Edit: So I brought this up with one of my more "nuclear-inclined" classmates for discussion. Here's the conclusion we (mostly he) came to:

The proton's rest mass is 938.2 MeV, and the electron only clocks in at 511 keV. The neutron's rest mass is 939.5 MeV; that's a +1300 keV difference compared to the proton. So for an electron + a proton, you still lack 789 keV in energy to make the neutron. That's why the article mentions requiring an electron acceleration potential of something on the order of 1 MeV to bridge the gap. This formulation is oversimplified, but the general idea is more clear than in the article (I hope).

BUT, we now know that nucleons aren't just elementary particles (like the electron and other leptons), but that there are partons comprising them. These partons (quarks and gluons) are a system of particles (like we talked about earlier) which can behave in ways we may not yet fully understand, especially when interacting with a collective group of electrons. We ended up agreeing that it was possible for an electron to interact with a parton in a way that somehow bridged this energy gap, similar to the idea of quantum tunneling. But how this process would yield a large enough amount of neutrons to transmutate enough atoms for it to be significant isn't clear.

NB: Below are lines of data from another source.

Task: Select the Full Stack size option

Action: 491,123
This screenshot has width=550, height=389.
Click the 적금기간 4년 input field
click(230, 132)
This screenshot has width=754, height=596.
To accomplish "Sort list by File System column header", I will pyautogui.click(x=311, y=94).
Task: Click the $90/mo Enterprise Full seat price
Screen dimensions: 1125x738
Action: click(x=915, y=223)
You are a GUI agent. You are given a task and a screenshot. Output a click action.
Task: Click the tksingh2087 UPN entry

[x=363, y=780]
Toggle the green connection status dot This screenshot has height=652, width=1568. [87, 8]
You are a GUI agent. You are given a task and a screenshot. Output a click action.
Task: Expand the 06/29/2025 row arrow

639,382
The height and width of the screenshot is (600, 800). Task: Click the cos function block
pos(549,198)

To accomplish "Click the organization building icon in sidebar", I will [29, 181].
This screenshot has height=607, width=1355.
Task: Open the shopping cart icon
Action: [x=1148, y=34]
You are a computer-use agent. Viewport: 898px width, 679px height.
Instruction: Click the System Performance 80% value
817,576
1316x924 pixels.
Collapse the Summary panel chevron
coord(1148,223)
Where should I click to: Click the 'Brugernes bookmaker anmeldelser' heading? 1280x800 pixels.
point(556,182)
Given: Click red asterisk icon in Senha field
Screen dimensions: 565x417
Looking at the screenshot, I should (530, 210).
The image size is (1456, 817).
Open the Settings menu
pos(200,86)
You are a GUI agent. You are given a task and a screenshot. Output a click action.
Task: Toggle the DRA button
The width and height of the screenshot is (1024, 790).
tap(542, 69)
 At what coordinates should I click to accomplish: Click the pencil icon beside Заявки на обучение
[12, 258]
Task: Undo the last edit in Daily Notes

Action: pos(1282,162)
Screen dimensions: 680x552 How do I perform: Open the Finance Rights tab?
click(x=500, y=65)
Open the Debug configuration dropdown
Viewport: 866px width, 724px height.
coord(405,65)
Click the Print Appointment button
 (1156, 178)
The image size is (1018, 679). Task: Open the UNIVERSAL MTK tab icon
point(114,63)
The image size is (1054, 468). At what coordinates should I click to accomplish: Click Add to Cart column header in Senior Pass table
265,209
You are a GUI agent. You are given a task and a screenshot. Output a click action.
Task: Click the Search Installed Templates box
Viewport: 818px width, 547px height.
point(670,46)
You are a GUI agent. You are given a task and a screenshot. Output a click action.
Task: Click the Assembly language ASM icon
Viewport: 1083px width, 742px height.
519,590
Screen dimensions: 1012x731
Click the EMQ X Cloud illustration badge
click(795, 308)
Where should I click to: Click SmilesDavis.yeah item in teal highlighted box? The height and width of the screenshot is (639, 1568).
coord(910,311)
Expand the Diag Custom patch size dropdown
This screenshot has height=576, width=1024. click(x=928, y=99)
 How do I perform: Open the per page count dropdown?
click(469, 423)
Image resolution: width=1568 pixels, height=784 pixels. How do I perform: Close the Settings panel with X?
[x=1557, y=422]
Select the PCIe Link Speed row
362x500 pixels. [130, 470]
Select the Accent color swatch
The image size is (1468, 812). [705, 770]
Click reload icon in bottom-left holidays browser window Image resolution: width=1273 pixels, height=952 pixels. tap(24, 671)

So then we talked about applications to energy consumption. That debate is ongoing, and I'll update this thread later. Still seems to me that for this to be a worthwhile pursuit, it would violate energy conservation, and my friend doesn't disagree.

The good news is that I have exposure to vector calculus, some linear algebra, and diff-eq (my personal favorite when it comes to math if only for it's applications in control functions). So then do the mathematics change from handling everything on an individual level (electrons in an orbital?) to treating it as a bulk?

Dammit, stuff like this makes me appreciate physics so much and wish I had a grad level understanding of it.

Just saw your reply, sorry. I've had a realization of how I need to better manage my notifications, now I understand why I've lost some responses.

- So then do the mathematics change from handling everything on an individual level (electrons in an orbital?) to treating it as a bulk?

Yep.

A standard level graduate school education usually leaves the student with a firm understanding of only one electron in a Hydrogen atom, where there is similarly only one proton in the nucleus to pull on it (the Coulomb force dominates over gravity at this scale). The resulting solutions to the Schrödinger equation form a set of orthonormal/orthogonal spherical harmonics, describing the electron's spatial wave function (the probability distribution I mentioned earlier) that depend solely on the electron's energy level. As soon as you add more particles (protons or electrons) to the system, things get complicated fast. In my curriculum, I have also analyzed a system of two electrons, with no proton. That's also a rather unintuitive system due to a quantum mechanical parameter called "spin" that has no classical analog, i.e. there's no familiar way to think of it. You've just got to accept its existence and move on with your life (THIS IS DIFFICULT).

But we came up with clever ways of treating systems of particles, and as you've guessed, the mathematics do indeed change. Handling systems of atoms and molecules is often best left to chemistry, which can be thought of as a result of quantum mechanics for large systems of particles. I brought up solid-state physics previously, which is also the application of quantum mechanical theory to a particularly interesting landscape; atoms connected in varying geometric lattice configurations via sharing of electrons. In undergrad, I took a solid-state physics course cross-listed as grad-level, but I'd have to take it about three more times to feel comfortable with all of the content.

Do you have any links on control functions? :)

- Dammit, stuff like this makes me appreciate physics so much and wish I had a grad level understanding of it.

I love me some physics, but maybe it's too much when you're spending 1/3 of your semester learning the culmination of several people's lifework. And that's why when I look at my homework from last month, I don't even remember doing it (or most importantly, how to do it).

- BETTERIDGE'S LAW OF HEADLINES - IS IT A LIE?? FIND OUT TONIGHT, AT 10.